DIRECTIONS -> Can you render the items from the line containing "This screenshot has height=846, width=992." through the line containing "center [24, 382].", both included, as a Markdown table with the columns No. and Line, numbering each line and skipping blank ones?

SUPPLIED RECORDS ->
┌────────

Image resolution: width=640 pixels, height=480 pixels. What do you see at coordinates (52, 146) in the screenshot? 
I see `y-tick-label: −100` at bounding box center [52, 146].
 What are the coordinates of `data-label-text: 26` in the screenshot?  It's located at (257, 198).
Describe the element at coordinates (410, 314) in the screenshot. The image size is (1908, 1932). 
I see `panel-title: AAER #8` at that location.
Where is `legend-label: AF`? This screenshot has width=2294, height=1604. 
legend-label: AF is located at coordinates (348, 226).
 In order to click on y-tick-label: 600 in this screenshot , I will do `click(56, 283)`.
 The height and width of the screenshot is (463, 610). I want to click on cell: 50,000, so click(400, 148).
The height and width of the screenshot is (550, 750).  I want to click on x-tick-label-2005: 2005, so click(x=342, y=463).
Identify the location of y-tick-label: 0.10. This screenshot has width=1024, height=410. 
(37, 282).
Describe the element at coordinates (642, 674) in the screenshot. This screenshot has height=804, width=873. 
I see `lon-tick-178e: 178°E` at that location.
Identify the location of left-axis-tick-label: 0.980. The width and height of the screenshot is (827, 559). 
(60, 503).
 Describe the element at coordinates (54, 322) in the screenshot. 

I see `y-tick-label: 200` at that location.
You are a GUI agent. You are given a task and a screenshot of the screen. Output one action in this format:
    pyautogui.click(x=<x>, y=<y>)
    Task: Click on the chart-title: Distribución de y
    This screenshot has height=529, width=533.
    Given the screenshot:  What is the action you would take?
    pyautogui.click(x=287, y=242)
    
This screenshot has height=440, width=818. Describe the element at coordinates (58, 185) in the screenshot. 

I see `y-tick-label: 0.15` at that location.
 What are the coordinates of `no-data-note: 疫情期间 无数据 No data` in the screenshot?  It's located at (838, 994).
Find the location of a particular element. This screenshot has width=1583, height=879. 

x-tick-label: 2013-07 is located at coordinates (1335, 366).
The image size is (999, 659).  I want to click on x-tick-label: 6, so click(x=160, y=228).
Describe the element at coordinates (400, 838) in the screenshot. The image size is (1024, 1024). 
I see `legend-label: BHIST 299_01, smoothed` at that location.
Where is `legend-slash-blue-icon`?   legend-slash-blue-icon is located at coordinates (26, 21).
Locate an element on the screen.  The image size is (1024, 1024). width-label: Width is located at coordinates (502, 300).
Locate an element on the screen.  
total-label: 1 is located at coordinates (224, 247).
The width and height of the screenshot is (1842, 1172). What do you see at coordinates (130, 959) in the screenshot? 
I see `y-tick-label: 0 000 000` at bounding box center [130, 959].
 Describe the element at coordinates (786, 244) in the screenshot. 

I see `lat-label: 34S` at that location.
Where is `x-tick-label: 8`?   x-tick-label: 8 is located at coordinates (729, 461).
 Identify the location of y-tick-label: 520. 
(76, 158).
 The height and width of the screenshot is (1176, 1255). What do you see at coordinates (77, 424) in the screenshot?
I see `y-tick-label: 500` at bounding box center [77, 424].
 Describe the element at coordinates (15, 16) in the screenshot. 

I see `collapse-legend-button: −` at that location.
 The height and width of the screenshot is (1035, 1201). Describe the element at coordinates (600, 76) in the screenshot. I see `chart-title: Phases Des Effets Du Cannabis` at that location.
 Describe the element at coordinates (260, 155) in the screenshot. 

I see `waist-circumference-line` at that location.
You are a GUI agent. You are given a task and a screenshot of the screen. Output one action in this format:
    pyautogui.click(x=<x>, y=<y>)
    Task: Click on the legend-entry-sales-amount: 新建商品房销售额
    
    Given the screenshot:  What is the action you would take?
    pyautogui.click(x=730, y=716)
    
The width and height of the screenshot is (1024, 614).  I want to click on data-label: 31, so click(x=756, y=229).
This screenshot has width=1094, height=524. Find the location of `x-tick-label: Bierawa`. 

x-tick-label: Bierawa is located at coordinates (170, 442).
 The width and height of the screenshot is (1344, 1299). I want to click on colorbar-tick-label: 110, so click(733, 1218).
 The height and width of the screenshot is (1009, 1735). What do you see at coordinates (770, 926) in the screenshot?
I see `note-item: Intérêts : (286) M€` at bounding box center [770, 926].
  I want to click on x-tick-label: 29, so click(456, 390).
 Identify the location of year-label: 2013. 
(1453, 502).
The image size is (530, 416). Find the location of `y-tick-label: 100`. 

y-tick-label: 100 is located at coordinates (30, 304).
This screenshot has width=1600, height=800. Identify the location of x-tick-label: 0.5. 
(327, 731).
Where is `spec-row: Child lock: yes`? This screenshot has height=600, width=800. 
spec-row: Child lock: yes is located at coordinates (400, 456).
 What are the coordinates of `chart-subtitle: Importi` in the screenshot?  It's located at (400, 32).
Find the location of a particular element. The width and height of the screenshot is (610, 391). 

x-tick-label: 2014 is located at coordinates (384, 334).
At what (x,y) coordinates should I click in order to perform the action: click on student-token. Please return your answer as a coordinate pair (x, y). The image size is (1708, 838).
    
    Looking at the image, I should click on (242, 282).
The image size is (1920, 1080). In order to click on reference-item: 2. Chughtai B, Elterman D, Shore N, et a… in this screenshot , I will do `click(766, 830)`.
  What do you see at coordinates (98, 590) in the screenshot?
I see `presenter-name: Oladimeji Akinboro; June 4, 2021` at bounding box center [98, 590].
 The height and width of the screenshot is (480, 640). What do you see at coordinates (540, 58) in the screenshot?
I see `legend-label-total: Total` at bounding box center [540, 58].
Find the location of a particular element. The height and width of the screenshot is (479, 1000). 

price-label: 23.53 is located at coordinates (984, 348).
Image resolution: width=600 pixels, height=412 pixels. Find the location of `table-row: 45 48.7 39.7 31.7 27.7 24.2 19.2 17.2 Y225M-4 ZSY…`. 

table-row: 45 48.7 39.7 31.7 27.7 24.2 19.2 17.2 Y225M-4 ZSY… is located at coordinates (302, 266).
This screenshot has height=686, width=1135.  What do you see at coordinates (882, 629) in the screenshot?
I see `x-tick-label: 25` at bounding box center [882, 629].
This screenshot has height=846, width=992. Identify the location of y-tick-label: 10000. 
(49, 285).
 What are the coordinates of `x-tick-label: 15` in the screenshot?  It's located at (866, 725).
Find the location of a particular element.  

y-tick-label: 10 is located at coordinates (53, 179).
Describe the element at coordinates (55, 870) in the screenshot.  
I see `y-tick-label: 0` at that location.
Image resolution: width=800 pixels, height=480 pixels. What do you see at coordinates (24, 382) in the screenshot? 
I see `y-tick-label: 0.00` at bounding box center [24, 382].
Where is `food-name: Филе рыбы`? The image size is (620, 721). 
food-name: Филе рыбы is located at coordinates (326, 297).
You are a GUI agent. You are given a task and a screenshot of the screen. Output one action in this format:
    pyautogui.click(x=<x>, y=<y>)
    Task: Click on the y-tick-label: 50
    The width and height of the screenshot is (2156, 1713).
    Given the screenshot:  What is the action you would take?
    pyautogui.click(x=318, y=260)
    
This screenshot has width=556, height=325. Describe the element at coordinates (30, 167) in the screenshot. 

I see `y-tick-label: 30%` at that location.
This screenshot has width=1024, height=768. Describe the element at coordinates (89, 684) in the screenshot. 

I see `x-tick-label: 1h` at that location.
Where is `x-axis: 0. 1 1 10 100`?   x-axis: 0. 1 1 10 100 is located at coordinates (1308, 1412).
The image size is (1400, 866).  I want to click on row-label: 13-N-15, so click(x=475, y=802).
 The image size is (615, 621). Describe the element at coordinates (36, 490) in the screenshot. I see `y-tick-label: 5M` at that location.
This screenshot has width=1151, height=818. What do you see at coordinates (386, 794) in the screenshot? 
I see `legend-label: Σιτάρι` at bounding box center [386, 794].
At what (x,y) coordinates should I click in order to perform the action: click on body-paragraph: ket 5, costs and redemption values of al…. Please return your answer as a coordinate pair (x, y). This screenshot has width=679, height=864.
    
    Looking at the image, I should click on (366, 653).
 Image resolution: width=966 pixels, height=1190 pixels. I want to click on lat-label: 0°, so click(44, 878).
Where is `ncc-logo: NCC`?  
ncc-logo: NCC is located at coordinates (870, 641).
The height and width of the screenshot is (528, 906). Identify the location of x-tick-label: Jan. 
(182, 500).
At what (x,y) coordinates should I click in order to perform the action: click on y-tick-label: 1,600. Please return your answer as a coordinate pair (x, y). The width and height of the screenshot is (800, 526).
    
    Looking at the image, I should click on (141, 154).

└────────

SOLUTION TO THIS TASK ->
| No. | Line |
|---|---|
| 1 | This screenshot has height=846, width=992. Identify the location of y-tick-label: 10000.  |
| 2 | (49, 285). |
| 3 |  What are the coordinates of `x-tick-label: 15` in the screenshot?  It's located at (866, 725). |
| 4 | Find the location of a particular element.   |
| 5 | y-tick-label: 10 is located at coordinates (53, 179). |
| 6 | Describe the element at coordinates (55, 870) in the screenshot.   |
| 7 | I see `y-tick-label: 0` at that location. |
| 8 | Image resolution: width=800 pixels, height=480 pixels. What do you see at coordinates (24, 382) in the screenshot?  |
| 9 | I see `y-tick-label: 0.00` at bounding box center [24, 382]. |